2008 Annual Report
1a.Objectives (from AD-416)
The overall objective of this project is to elucidate genomic mechanisms of detoxification and tolerance of ethanologenic yeast to biomass conversion inhibitors furfural and 5-hydroxymethylfurfural (HMF), and thereafter to genome-wise manipulate and engineer more robust strains for low-cost biomass conversion to ethanol. This study will identify and characterize genes involved in pathways relevant to detoxification, biotransformation, and tolerance to furfural and HMF involved in biomass conversion to ethanol; and elucidate regulatory mechanisms of major gene interactions in relevant pathways involved in furfural and HMF detoxification and tolerance using computational prediction and mathematical modeling.
1b.Approach (from AD-416)
We plan to study genomic regulatory mechanisms of inhibitor detoxification by yeast during ethanol production from dilute acid-hydrolyzed biomass. We propose to characterize the genomic transcriptional profiling of wild-type and several improved, more inhibitor-tolerant strains in response to furfural and 5-hydroxymethylfurfural (HMF) supplied in a defined culture medium. To accomplish this, yeast cells will be sampled in a time-course study to isolate total RNA and conduct microarray experiments using two-color microarray with spiking universal external RNA quality controls. Inhibitor and inhibitor-conversion products, glucose consumption, ethanol production, and other byproducts generated during the fermentation process will also be monitored during the time-course study to establish metabolic profiles for wild-type and more tolerant strains involved in detoxification of biomass conversion inhibitors. Based on data from culture time-course studies, we will propose computational models to predict the behavior of the gene function and expression of natural and genetically engineered networks under furfural and HMF stress. A dynamic mathematical model using difference equations and estimate parameters will be applied and tested for its ability to describe gene regulatory network behavior. Based on these approaches, we will form testable hypotheses to explain molecular and genomic mechanisms of yeast detoxification and tolerance to furfural and HMF.

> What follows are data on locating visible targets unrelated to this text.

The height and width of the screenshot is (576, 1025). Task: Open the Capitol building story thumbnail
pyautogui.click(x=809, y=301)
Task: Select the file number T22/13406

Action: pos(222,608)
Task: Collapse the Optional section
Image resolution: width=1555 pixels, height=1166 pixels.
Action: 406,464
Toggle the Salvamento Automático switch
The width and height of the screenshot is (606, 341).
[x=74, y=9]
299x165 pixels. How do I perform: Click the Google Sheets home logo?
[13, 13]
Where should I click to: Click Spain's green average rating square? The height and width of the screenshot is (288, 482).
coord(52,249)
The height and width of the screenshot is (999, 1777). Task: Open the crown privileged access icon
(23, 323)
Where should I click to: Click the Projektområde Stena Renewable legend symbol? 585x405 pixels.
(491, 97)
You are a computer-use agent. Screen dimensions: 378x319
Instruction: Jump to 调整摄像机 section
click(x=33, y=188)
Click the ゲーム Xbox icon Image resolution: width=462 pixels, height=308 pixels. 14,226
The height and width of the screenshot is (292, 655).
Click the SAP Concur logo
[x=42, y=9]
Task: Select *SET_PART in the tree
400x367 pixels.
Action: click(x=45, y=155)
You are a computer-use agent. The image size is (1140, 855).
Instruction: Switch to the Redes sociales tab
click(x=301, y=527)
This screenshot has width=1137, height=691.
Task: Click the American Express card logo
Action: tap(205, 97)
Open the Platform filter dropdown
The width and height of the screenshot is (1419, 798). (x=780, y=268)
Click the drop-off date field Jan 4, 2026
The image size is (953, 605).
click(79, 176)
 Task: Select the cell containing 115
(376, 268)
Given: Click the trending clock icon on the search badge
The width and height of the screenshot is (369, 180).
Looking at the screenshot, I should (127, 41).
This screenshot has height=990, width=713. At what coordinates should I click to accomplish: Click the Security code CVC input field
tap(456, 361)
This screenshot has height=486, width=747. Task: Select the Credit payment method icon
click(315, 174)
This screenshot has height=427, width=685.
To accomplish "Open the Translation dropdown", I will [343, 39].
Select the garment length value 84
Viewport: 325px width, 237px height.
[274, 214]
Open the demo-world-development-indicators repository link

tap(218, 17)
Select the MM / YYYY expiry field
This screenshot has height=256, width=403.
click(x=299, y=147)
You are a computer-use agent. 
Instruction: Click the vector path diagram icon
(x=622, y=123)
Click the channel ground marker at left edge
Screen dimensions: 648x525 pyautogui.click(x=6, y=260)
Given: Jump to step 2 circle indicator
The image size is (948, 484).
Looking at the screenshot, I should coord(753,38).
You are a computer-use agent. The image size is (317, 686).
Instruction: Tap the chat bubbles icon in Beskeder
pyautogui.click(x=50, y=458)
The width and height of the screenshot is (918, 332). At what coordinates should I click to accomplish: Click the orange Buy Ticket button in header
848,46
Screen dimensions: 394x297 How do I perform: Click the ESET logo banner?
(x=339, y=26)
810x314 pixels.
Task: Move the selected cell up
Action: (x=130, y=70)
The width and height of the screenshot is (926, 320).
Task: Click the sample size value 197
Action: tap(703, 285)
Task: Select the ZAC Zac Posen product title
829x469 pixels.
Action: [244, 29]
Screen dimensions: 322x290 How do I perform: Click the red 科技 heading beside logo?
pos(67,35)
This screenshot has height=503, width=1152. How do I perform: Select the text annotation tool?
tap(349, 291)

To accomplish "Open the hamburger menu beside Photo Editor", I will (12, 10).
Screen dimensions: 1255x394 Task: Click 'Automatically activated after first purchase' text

We developed a discrete dynamic modeling system and created preliminary gene regulatory networks in response to 5-hydroxymethylfurfural (HMF) challenge in collaboration with scientists at New Mexico State University. Yeast tolerance to biomass conversion inhibitors such as furfural and HMF are important to a sustainable low-cost biomass-to-ethanol industry. However, development of tolerant strains is hampered due to a lack of understanding of genetic mechanisms underlying stress tolerance for ethanologenic yeast. We investigated global transcriptome profiling of yeast under challenge of HMF and identified more than 300 genes significantly involved in regulation of HMF tolerance and detoxification. We described a data-driven discrete dynamic system modeling methodology to detect gene regulatory interactions and to predict system dynamic behavior based on large-scale microarray data sets. Using our model system, we identified 12 potentially significant regulatory interactions, among which two transcription factors were significant, tolerant, regulatory elements for HMF tolerance in yeast. A discrete dynamic system model has potential for broad applications in biology. Application of such a model has contributed to a better understanding of mechanisms of yeast stress tolerance, and has benefited research and development of more tolerant strains for biomass conversion to ethanol. Research is being monitored by annual reporting to the National Research Institute. This research addresses NP 307, Component 1, Problem Area Process Efficiencies; and NP 306, Component 2, Problem Area 2c.